A blood test called Anti-Mullerian Hormone as well as a test that counts antral follicle count, small follicles in your ovaries, can check your egg reserve. Both of these tests are more accurate when performed at least six months after you complete chemotherapy because ovaries go through a shock period after chemotherapy ends. If you had either test before you started chemotherapy, then your doctor can compare the before and after numbers to see if your egg reserve has changed. If you have a BRCA mutation, then ovarian reserve testing is even more important as you may have a lower egg reserve than women without the mutation.

For more information, please go to fertilitypreservation.org and select “educational resources” then “video topics.”

Question: What are the pros and cons of IVF?

Dr. Oktay: A major benefit of in vitro fertilization (IVF) is that it gives the highest success rates and can determine the number of embryos, as opposed to just using fertility medicines and having insemination or intercourse. A second benefit is that genetic conditions such as BRCA mutations can be tested in the embryos. IVF will shorten the time to pregnancy, which is important if you’ve had past chemotherapy and your egg reserve is already low. Of course with IVF there are multiple ultrasounds and blood draws and a transvaginal egg retrieval which may create some inconvenience, but most women do not find these disruptive.

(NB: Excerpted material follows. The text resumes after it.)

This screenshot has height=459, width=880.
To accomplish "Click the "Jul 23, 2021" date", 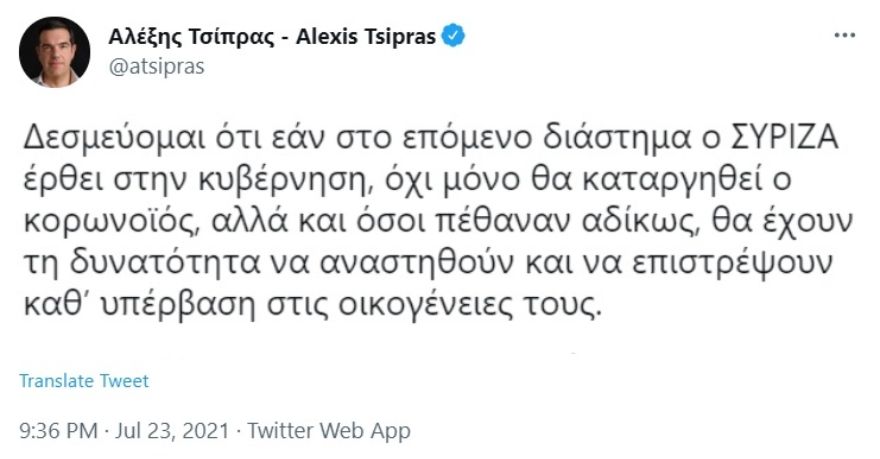I will 174,431.
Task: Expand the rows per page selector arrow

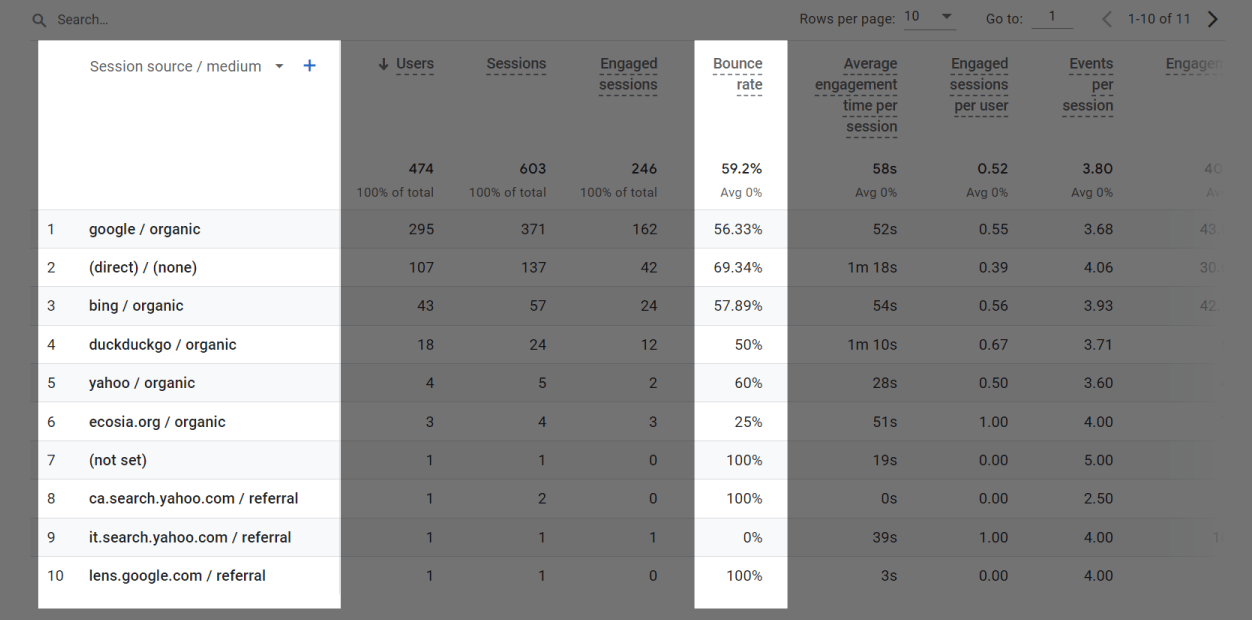Action: 945,17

Cons may include expense if your insurance does not cover the procedure and fertility medicines, and estrogen exposure if you have an estrogen-sensitive cancer. However, we have developed a way to perform IVF procedures without significantly increasing estrogen levels. A medicine called letrozole, which is used to lower estrogen levels in postmenopausal women with breast cancer, works like a fertility medicine in reproductive-age women. We combine this medicine with other injectable fertility medicines to keep estrogen levels in check. Our research shows that this method results in success rates comparable to that of standard IVF stimulation procedures and that recurrence rates are not increased.

For more information on the topic, please go to fertilitypreservation.org and select “educational resources” and then “video topics.”

Question: Can I stop tamoxifen early to try and get pregnant? If I do stop it, how long should I be off it before I try to get pregnant?

Dr. Oktay: Early discontinuation of tamoxifen must be discussed with your medical oncologist. Depending on your individual situation, your oncologist may allow you to interrupt tamoxifen after 2 years or, in some cases, delay the start so that you can have children without right away. However, all oncologists will tell you that the optimal benefit is achieved by 5 years of use. There is a recent study (ATLAS study) that even suggests better outcomes after 10 years, so many oncologists will be skeptical about short-cutting your treatment. Once stopped, tamoxifen will be cleared from your body within two menstrual cycles (around 40-60 days), and you may safely become pregnant. Some oncologists will recommend a longer wait period, but that is not usually necessary.

Tamoxifen does often result in ovarian cysts because it is an ovarian stimulant, and it may take few months before your ovaries return to normal. Hence there may be a natural delay in returning to a normal menstrual pattern.

If you are considering IVF treatments after tamoxifen, we generally start our treatments 40-60 days after the last dose of tamoxifen. It should also be noted that while tamoxifen is not safe during pregnancy, by the time you are pregnant and organ development begins in the fetus another four weeks will have passed since you ended tamoxifen. Hence a wait of 40-60 days before trying to become pregnant is more than sufficient.